Norton v. State
Decision Date | 12 November 1894 |
Court | Mississippi Supreme Court |
Parties | ALBERT B. NORTON v. THE STATE |
FROM the circuit court of Copiah county. HON. J. B. CHRISMAN Judge.
Appeal from a conviction of seduction. The case is stated in the opinion. Section 1998, code 1892, upon which the prosecution is based, is as follows: "Seduction of females over age of sixteen, by frauds, etc.--If any person shall obtain carnal knowledge of any woman or female child over the age of sixteen years, by virtue of any feigned or pretended marriage, or any false or feigned promise of marriage, he shall, upon conviction, be imprisoned in the penitentiary not more than five years; but the testimony of the female seduced alone shall not be sufficient to warrant a conviction."
There was some testimony for the accused to the effect that the prosecutrix, Katie Douglass, was engaged to marry another man, and had sexual intercourse with him about the time accused began his visits to her. The court granted the following instruction for the state:
Judgment reversed and cause remanded.
Geo. S Dodds and Willing & Ramsey, for appellant.
1. The indictment does not allege that the promise was made to Katie Douglass. The motion to quash should have been treated as a demurrer, and the indictment quashed.
2. The instruction for the state, to the effect that the previous chaste character of the woman was immaterial, and that her unchastity was no defense, is in direct conflict with the law announced in Ferguson v. State, 71 Miss. 805.
Frank Johnston, attorney-general, for the state.
The indictment is in the words of the statute, and the objection that it does not allege that the promise of marriage was made to Katie Douglass is captious. It informs accused of the nature of the crime charged. 1 Bish. Crim. Pro., §§ 511, 526; Bish. Stat. Cr., § 645. Any other construction than that the promise was made to her is strained and unreasonable. 1 Bish. Crim. Pro., § 356.
The instruction for the state was proper. It followed the rule laid down in Ferguson v. State, 71 Miss. 805. The proposition that previous unchastity is not a defense to an indictment for seduction under our statute follows logically from the decision that such previous chastity need not be averred in the indictment, and was expressly announced in the two concurring opinions.
Argued orally by Geo. S. Dodds, for appellant, and Frank Johnston attorney-general, for the state.
We cannot treat the motion to quash as a demurrer. The language of §§ 1354, 1355, code 1892, is plain, and binds us. If a demurrer had been interposed below, it should have been sustained, and the indictment quashed, unless amended; for the averment, which ought to be clearly set forth in every indictment under § 1298, code 1892--that the defendant made the promise to the woman of whom he had the carnal knowledge--whilst set forth here in such wise as to prevent objection after verdict, is not set forth with such clearness as to sustain the indictment, against objection properly taken before verdict by demurrer. But, whilst we cannot treat the motion to quash as a demurrer, yet if the indictment omits altogether any averment that the defendant made the promise to the woman of whom he had carnal knowledge, which averment we hold to be essential in such an indictment, there would be a total omission of a matter of substance--of an element of the very essence of the offense--and the indictment would be void as charging no offense, and the judgment and sentence of the law could not follow upon a conviction had under it; and, a matter of constitutional right being thus involved, the point could be raised here, and § 1341, code 1892, would not apply, as held in Lewis v. State, 49 Miss. 354, and Newcomb v. State, 37 Miss. 383. The whole pith of the matter is put by Chief Justice Shaw (23 Pick. 275) in this language, approved by this court in Sullivan v. State, 67 Miss. 346, 7 So. 275: "The verdict of a jury does nothing more than verify the facts charged; and, if these do not show the party guilty, he cannot be considered as having violated the statute." There can be no doubt that it is of the essence of the offense denounced by § 1298, code 1892, that the defendant should make a false or feigned promise of marriage to the woman in the case, and that the indictment should aver this. 4 Parker's Crim. Rep., p. 528. In Bishop's Directions & Forms, § 950, the proper form of indictment under this statute is specifically set forth, the language being "that A did obtain carnal knowledge of one X, . . by virtue of a false express promise of marriage to her previously made by the said A."

Element lookup records
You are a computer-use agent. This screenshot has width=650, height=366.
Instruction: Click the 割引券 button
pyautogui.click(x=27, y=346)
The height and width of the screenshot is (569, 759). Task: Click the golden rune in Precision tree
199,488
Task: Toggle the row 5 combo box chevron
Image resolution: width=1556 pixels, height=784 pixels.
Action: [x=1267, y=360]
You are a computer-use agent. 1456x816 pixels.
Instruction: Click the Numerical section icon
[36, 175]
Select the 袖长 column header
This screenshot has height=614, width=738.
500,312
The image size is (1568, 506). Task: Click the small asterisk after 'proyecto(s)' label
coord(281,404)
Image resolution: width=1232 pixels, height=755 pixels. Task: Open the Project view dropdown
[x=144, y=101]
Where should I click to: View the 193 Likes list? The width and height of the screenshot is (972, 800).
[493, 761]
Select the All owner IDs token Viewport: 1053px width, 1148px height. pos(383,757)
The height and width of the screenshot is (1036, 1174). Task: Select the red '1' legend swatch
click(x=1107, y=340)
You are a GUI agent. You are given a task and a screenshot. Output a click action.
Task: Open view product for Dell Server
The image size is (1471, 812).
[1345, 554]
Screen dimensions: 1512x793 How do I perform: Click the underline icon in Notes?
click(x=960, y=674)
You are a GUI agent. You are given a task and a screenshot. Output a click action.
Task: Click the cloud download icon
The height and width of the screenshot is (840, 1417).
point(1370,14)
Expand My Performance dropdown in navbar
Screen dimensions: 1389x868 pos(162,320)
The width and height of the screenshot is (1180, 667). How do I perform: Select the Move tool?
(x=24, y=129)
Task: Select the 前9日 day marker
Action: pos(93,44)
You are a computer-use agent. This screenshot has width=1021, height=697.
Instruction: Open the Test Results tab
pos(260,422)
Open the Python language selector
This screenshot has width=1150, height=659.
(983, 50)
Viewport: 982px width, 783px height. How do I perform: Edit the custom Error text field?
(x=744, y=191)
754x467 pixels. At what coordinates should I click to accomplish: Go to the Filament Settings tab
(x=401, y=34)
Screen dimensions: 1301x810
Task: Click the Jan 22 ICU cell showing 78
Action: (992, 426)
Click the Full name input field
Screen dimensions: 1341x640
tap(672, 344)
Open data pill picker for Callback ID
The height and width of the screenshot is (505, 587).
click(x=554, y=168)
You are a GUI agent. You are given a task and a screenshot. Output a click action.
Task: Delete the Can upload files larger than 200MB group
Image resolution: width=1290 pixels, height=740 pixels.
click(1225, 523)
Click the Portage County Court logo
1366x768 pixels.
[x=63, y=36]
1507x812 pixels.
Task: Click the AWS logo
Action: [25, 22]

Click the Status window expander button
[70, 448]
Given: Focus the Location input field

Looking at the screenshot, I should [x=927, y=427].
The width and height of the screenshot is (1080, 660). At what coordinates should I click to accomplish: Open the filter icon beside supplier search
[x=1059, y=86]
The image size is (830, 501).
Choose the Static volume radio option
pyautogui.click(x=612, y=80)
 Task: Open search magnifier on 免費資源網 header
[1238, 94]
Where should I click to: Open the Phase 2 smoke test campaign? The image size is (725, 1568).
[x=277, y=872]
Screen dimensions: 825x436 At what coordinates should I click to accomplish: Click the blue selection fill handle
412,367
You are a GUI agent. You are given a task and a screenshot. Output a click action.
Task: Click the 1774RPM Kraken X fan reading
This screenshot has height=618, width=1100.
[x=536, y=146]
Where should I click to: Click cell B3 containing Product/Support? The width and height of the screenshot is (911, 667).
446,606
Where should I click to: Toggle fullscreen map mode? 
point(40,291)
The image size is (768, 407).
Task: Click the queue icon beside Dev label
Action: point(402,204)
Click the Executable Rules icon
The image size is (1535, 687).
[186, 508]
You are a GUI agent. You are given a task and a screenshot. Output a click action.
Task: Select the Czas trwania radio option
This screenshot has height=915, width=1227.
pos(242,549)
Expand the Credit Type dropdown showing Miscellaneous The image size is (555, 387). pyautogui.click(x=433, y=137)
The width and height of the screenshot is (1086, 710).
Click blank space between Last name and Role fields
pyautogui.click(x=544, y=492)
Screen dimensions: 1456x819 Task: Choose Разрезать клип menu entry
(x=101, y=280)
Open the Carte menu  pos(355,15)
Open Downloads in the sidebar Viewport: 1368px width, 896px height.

_Tasks to complete_:
A. Decide whether each statement agrees with the Norton v. State opinion, answering yes or no and quoting the words of the text that settle it: (i) the appeal came from the circuit court of Copiah county; (ii) under section 1998, the testimony of the woman seduced is enough by itself to support a conviction; (iii) the court treats the motion to quash as a demurrer.
B. Proceed with the Norton v. State opinion, picking up after its last sentence.

_Replies_:
A.
(i) Yes: "FROM the circuit court of Copiah county."
(ii) No: "but the testimony of the female seduced alone shall not be sufficient to warrant a conviction."
(iii) No: "We cannot treat the motion to quash as a demurrer."

B.
In Callahan v. State, 63 Ind. 198; Cheaney v. State, 36 Ark. 74; Grant v. State, 4 Parker's Crim. Rep. 528 (which see specially); Cole v. State, 40 Tex. 147; Bryan v. State, 34 Kan. 63, 8 P. 260, and many others, it is expressly averred that the carnal knowledge was obtained by virtue of a promise made by the defendant to the woman in the case. The indictment in Ferguson v. State, 71 Miss. 805, 15 So. 66, follows Mr. Bishop's form exactly, and this book is presumably in the library of every district attorney in the state. The allegation in this indictment does not use the language "promise previously made by said defendant to said Katie Douglass," but it does allege that defendant had carnal knowledge of her "by virtue of a false or feigned promise of marriage." We think this is a very defective allegation in the particular under consideration; but still there is, by necessary implication, the allegation that the promise was one made by defendant to Katie Douglass. No other construction not too fanciful to serve as the basis of a judgment of reversal, can be made. "When the description of the offense, taking into consideration its nature, and the natural and legal import of the terms used in designating it, is such as to convey a certain, clear and full idea of the offense charged, it is sufficient," says this court in Jesse v. State, 28 Miss. 100. There can be no sound and satisfactory meaning given to this allegation, looking to the whole indictment, other than that the promise in question was one made by the defendant to Katie Douglass, defective as the allegation manifestly is. In Bryan v. State, 34 Kan. 63, 8 P. 260, the indictment did not, in terms, charge that the woman seduced was a single woman, but it did charge that she was of the age of only seventeen years. The court said:
We hold in this case that the allegation is very defectively made, but is set out by reasonable implication in such sense and with such sufficiency that, after verdict, it is aided by § 1341, code 1892. See note one to 1 Saunders Reports 227.
But it is insisted that the court below erred in granting the instruction given for the state. We think this instruction, applied to the facts of this case, squarely presents the question whether the woman should be of previous chaste character under this statute. We have found, after careful examination, but two statutes identical with ours, and those are the statutes of Arkansas and Texas; and, in the case of Polk v. State, 40 Ark. 482, a case strikingly like this in its facts, speaking of testimony offered by defendant to show previous unchaste character, which had been excluded by the court below, the court says: And the supreme court of Michigan, construing a statute identical with ours in leaving out the words "of previous chaste character," and in a prosecution for "seducing and debauching an unmarried woman," says: citing many authorities.
In an elaborate note in 87 Am. Dec. 408, it is declared that "the evident design of the laws on this subject is to protect virtuous unmarried females." The Texas statute practically identical with ours, also omits the words "of previous chaste character." But the supreme court of that state, in two well-considered cases, reported in 25 Am....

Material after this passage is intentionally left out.